CHI '95 ProceedingsTopIndexes

Integrating Multiple Cues for Spoken Language Understanding

Karen Ward and David G. Novick

Oregon Graduate Institute of Science & Technology
20000 NW Walker Road,
Beaverton, Oregon 97006 USA, (503) 690-1121



Spoken language interfaces


As spoken language interfaces for real-world systems become a practical possibility, it has become apparent that such interfaces will need to draw on a variety of cues from diverse sources to achieve a robustness and naturalness approaching that of human performance [1]. However, our knowledge of how these cues behave in the aggregate is still tantalizingly sketchy. We lack a strong theoretical basis for predicting which cues will prove useful in practice and for specifying how these cues should be combined to signal or cancel out potential interpretations of the communicative signal. In the research program summarized here, we propose to develop and test an initial theory of cue integration for spoken language interfaces. By establishing a principled basis for integrating knowledge sources for such interfaces, we believe that we can develop systems that perform better from a computer-human interaction standpoint.

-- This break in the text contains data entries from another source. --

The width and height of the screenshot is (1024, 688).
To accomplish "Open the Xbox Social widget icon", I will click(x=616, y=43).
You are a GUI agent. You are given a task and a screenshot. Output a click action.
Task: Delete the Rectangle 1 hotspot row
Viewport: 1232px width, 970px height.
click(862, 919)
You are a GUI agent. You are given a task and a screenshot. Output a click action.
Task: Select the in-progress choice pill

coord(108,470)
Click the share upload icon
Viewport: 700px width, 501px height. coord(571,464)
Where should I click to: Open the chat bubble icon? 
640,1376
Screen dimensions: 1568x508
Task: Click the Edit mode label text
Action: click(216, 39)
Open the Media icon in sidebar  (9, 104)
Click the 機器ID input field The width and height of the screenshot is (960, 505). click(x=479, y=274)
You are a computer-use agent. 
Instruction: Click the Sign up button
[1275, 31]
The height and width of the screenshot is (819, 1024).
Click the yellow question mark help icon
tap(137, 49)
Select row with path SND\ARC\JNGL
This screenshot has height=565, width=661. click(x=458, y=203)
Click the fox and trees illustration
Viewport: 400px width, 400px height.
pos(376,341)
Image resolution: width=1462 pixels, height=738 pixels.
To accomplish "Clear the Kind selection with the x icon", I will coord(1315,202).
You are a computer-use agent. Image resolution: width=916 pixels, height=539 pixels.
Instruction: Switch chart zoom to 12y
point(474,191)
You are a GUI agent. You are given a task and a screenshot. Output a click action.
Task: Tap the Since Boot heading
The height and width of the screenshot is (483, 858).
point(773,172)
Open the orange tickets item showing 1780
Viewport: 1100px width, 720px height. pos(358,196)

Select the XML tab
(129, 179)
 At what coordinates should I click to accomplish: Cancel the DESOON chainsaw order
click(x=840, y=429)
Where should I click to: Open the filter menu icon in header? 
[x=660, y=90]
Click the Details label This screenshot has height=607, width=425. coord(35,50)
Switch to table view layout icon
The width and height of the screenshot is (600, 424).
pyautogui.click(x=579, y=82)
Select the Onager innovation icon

Historically, spoken language understanding research developed from the speech recognition (SR) tradition with its emphasis on identifying words and phrases. Current systems have largely evolved through a series of heuristics-driven enhancements to existing speech recognizers (e.g., [3], [4], [9]). This evolution has led to what we term the "SR bias," an emphasis on "getting the words right" as the measurable goal of a spoken language component; system enhancements are viewed as "improving the performance of the recognizer."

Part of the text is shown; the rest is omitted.